Hdfs file input plugin for Embulk
Read files on Hdfs.
Overview
- Plugin type: file input
- Resume supported: not yet
- Cleanup supported: no
Configuration
- config_files list of paths to Hadoop's configuration files (array of strings, default:
[]) - config overwrites configuration parameters (hash, default:
{}) - path file path on Hdfs. you can use glob and Date format like
%Y%m%d/%s. - rewind_seconds When you use Date format in input_path property, the format is executed by using the time which is Now minus this property.

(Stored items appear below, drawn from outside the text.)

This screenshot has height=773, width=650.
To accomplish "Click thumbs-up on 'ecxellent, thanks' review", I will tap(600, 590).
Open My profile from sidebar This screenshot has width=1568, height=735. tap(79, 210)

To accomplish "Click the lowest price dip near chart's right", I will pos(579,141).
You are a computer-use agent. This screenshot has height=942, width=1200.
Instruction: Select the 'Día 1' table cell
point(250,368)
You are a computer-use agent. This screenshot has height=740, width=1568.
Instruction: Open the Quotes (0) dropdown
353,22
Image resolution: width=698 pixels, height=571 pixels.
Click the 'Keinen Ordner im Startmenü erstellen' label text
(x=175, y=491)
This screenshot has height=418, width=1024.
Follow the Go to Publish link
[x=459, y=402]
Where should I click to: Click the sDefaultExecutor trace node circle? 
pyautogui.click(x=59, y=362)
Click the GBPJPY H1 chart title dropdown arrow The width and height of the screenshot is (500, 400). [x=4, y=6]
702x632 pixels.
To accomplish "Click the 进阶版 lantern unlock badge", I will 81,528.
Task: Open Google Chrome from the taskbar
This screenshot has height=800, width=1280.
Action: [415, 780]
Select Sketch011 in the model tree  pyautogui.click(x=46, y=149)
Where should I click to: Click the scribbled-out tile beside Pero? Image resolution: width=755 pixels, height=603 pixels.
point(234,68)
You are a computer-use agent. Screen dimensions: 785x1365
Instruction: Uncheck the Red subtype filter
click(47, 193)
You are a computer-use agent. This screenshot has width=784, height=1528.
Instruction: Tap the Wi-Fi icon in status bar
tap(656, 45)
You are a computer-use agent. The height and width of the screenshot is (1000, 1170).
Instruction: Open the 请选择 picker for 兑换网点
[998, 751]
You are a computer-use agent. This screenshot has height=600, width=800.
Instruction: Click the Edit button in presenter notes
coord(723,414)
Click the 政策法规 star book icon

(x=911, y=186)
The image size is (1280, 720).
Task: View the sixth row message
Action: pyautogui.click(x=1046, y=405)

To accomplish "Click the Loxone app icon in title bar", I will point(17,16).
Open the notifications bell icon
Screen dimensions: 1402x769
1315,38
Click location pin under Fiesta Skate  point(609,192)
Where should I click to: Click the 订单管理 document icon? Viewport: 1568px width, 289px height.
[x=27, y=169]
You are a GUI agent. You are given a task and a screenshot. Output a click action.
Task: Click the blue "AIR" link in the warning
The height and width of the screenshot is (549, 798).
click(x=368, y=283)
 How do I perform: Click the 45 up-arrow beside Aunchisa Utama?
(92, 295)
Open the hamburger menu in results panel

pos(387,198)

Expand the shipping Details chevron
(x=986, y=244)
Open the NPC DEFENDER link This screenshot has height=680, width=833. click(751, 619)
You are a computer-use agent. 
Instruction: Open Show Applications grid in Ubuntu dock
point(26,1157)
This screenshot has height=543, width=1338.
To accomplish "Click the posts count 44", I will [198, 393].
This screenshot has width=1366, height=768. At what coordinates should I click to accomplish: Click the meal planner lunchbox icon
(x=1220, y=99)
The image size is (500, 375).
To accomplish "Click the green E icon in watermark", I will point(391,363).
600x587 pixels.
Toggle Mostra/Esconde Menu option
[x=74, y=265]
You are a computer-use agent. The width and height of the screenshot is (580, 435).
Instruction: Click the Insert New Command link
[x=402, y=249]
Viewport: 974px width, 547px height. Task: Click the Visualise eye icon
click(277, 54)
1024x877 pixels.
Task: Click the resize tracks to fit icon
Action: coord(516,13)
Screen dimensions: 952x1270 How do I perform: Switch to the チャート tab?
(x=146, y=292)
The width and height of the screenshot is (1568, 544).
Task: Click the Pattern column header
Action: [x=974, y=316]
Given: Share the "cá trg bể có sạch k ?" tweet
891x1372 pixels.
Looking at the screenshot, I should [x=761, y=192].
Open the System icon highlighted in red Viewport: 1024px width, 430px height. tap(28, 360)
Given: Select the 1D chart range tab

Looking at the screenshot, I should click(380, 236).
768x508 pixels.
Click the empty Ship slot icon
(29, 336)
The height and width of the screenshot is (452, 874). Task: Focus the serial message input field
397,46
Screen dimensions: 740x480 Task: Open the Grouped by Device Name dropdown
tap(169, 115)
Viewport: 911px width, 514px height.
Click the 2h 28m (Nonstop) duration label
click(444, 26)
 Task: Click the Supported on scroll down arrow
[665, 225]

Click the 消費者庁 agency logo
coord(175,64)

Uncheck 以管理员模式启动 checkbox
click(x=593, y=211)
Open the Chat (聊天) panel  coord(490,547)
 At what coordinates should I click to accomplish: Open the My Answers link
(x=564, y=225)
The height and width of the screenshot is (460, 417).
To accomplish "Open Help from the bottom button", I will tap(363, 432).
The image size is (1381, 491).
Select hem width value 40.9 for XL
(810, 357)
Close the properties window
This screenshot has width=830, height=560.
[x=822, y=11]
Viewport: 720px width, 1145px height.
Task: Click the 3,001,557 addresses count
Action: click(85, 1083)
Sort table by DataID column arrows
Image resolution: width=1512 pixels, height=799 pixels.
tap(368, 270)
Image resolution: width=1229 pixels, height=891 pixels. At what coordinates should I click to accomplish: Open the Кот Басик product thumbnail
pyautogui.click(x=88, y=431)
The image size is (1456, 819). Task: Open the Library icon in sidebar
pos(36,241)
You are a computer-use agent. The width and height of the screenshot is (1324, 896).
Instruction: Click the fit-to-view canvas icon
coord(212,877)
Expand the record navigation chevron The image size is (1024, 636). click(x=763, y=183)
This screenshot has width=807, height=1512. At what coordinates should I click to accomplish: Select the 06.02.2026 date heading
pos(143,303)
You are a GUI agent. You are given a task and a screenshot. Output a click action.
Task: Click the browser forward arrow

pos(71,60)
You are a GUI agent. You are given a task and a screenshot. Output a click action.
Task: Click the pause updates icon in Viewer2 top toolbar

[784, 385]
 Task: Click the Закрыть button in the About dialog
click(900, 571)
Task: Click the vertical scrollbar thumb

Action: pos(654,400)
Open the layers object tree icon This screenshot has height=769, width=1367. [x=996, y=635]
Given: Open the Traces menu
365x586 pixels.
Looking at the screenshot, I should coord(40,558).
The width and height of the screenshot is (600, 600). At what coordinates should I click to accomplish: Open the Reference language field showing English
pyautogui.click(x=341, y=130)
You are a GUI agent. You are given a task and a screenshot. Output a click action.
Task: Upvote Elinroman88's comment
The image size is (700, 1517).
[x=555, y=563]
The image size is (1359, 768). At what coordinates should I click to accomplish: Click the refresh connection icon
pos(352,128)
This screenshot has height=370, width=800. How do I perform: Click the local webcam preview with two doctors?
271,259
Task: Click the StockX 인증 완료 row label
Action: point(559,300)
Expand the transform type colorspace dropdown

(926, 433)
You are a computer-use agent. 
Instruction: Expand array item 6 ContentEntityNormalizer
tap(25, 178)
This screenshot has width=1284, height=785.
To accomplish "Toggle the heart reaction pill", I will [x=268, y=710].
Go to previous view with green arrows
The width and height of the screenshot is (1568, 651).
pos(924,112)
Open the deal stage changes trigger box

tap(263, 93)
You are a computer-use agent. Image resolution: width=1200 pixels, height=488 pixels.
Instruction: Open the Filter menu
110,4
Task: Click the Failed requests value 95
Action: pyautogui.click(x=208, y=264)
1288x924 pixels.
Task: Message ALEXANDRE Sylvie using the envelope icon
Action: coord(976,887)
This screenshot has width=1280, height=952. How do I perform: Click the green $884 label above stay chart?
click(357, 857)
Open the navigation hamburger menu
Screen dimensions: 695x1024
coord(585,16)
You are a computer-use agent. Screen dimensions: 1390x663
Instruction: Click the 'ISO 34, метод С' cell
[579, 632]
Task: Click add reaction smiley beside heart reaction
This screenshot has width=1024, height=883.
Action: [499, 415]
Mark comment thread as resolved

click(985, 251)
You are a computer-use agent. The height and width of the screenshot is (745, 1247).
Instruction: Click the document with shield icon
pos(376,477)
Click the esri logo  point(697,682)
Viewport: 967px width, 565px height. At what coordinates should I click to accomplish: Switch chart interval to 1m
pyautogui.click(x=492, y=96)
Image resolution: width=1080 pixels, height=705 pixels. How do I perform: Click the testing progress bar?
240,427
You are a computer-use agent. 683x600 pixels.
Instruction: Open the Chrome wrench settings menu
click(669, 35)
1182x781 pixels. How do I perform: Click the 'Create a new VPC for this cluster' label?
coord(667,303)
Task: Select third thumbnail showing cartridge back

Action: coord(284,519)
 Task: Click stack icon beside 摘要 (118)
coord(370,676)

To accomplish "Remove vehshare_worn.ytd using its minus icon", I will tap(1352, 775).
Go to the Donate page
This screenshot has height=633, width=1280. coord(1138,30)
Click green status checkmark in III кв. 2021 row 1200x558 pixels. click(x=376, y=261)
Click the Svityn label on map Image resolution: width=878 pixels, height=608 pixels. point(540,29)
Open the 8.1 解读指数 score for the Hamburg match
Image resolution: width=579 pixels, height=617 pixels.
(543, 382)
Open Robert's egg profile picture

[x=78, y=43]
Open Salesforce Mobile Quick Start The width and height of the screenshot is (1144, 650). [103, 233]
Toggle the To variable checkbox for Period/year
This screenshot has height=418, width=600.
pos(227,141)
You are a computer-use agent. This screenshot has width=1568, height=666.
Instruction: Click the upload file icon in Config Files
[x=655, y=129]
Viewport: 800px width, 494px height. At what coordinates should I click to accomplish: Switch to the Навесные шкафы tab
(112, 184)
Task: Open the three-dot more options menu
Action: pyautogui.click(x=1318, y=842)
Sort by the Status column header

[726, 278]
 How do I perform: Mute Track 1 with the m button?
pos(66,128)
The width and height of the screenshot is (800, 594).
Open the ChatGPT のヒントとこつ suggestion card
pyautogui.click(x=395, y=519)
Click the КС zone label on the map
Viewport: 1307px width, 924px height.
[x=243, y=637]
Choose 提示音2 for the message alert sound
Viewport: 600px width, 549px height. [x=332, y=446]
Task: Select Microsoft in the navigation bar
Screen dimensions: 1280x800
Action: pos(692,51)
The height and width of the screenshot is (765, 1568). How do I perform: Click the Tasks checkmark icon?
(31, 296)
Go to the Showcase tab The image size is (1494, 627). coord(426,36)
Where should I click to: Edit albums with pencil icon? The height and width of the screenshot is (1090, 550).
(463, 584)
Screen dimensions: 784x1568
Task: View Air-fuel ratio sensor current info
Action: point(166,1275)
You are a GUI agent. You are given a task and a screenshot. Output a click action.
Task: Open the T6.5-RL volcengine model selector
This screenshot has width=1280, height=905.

- partition when this is true, partition input files and increase task count. (default:
true) - num_partitions number of partitions. (default:
Runtime.getRuntime().availableProcessors())
Example
in:
type: hdfs
config_files:
- /opt/analytics/etc/hadoop/conf/core-site.xml
- /opt/analytics/etc/hadoop/conf/hdfs-site.xml
config:
fs.defaultFS: 'hdfs://hadoop-nn1:8020'
dfs.replication: 1
fs.hdfs.impl: 'org.apache.hadoop.hdfs.DistributedFileSystem'
fs.file.impl: 'org.apache.hadoop.fs.LocalFileSystem'
path: /user/embulk/test/%Y-%m-%d/*
rewind_seconds: 86400
partition: true
num_partitions: 30
decoders:
- {type: gzip}
parser:
charset: UTF-8
newline: CRLF
type: csv
delimiter: "\t"
quote: ''
escape: ''
trim_if_not_quoted: true
skip_header_lines: 0
allow_extra_columns: true
allow_optional_columns: true
columns:
- {name: c0, type: string}
- {name: c1, type: string}
- {name: c2, type: string}
- {name: c3, type: long}
Note
- The parameter num_partitions is the approximate value. The actual num_partitions is larger than this parameter.
- the feature of the partition supports only 3 line terminators.
\n\r\r\n
The Reference Implementation
The Partitioning Logic
int partitionSizeByOneTask = totalFileLength / approximateNumPartitions;
/*
...
*/
int numPartitions;
if (path.toString().endsWith(".gz") || path.toString().endsWith(".bz2") || path.toString().endsWith(".lzo")) {
// if the file is compressed, skip partitioning.
numPartitions = 1;
}
else if (!task.getPartition()) {
// if no partition mode, skip partitioning.
numPartitions = 1;
}
else {
// equalize the file size per task as much as possible.
numPartitions = ((fileLength - 1) / partitionSizeByOneTask) + 1;
}
/*
...
*/
Build
$ ./gradlew gem
Development
$ ./gradlew classpath
$ bundle exec embulk run -I lib example.yml